___ EXTRACT TO READ ___

The Braves missed Galarraga's play at
first base almost as much as they missed his bat.John Iacono | |
From that point Galarraga, who missed all of last season, knew he would recover
from the non-Hodgkins lymphoma found in a lower vertebra during an exam 13
months ago. He undertook an agonizingly slow, often painful regimen that began
with four months of chemotherapy, followed by a month of radiation treatment.
But there was Gallaraga last month, reporting to spring training on time,
relatively in shape and prepared to resume his role -- not only as Atlanta's
powerful cleanup hitter and regular first baseman but also as a happy-go-lucky
clubhouse presence. "With Andres back, we have the order we were supposed
to win with all along," says rightfielder Brian Jordan. "It makes our
team
complete."
Galarraga, who had 44 home runs and 121 RBIs in 1998, is part of a lineup that
needed retooling after last season, when Atlanta ranked ninth in the league in
batting (.266), eighth in on-base percentage (.341) and seventh in runs (840).
The Braves were slow, boring and -- as the Yankees proved in a World Series
sweep -- vulnerable to good pitching. Injuries to other players forced Eddie
Perez, Ozzie Guillen, Brian Hunter and Keith Lockhart, all sound backups, to
play key roles down the stretch.

___ MATERIAL ___

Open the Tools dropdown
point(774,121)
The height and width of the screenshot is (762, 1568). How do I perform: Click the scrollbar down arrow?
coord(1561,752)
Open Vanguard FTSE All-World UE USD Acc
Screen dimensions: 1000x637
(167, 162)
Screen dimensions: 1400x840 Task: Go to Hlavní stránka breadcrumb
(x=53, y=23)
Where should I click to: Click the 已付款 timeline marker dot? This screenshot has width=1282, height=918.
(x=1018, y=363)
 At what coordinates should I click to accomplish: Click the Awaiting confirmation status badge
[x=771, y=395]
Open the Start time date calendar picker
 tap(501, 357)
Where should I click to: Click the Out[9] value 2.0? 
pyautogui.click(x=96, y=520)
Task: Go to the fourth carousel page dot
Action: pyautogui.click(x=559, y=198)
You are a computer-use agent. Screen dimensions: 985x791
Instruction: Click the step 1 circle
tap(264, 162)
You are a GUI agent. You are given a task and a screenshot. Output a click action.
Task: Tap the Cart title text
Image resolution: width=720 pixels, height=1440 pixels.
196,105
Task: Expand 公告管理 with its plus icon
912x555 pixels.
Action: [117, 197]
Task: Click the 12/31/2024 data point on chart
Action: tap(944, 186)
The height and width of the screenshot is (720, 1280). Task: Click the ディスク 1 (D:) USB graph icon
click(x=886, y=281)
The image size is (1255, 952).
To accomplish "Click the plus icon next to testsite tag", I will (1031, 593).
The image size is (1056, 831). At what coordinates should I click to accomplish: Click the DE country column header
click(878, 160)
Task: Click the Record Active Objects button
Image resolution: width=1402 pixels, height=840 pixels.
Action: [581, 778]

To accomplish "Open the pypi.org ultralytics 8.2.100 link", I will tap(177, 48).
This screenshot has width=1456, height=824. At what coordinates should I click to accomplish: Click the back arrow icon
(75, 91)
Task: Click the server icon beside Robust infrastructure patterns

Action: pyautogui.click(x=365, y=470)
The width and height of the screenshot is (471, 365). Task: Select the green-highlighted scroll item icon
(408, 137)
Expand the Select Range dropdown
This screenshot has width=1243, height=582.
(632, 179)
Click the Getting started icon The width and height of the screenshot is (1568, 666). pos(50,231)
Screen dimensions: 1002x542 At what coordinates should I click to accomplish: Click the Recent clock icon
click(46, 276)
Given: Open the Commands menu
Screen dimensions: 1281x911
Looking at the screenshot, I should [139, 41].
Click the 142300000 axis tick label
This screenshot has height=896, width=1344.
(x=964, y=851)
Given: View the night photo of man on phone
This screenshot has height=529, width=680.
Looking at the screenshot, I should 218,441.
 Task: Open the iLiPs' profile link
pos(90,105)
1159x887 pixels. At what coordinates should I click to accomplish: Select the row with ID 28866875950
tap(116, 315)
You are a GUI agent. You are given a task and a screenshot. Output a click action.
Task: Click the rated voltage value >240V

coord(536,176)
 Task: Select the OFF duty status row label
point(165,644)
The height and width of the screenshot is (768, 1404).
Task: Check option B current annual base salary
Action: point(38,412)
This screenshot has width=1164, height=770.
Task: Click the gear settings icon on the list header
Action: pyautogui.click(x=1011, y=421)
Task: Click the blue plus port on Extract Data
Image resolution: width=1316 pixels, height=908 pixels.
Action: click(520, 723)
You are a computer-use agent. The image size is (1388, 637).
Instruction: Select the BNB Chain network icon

___

JOBS:
A - According to the Galarraga article, how many home runs did Galarraga hit in 1998?
B - Reproduce the stretch of the Galarraga article from "But there was" through "down the stretch.".

COMPLETED EXERCISE:
A - 44

B -
But there was Gallaraga last month, reporting to spring training on time,
relatively in shape and prepared to resume his role -- not only as Atlanta's
powerful cleanup hitter and regular first baseman but also as a happy-go-lucky
clubhouse presence. "With Andres back, we have the order we were supposed
to win with all along," says rightfielder Brian Jordan. "It makes our
team
complete."
Galarraga, who had 44 home runs and 121 RBIs in 1998, is part of a lineup that
needed retooling after last season, when Atlanta ranked ninth in the league in
batting (.266), eighth in on-base percentage (.341) and seventh in runs (840).
The Braves were slow, boring and -- as the Yankees proved in a World Series
sweep -- vulnerable to good pitching. Injuries to other players forced Eddie
Perez, Ozzie Guillen, Brian Hunter and Keith Lockhart, all sound backups, to
play key roles down the stretch.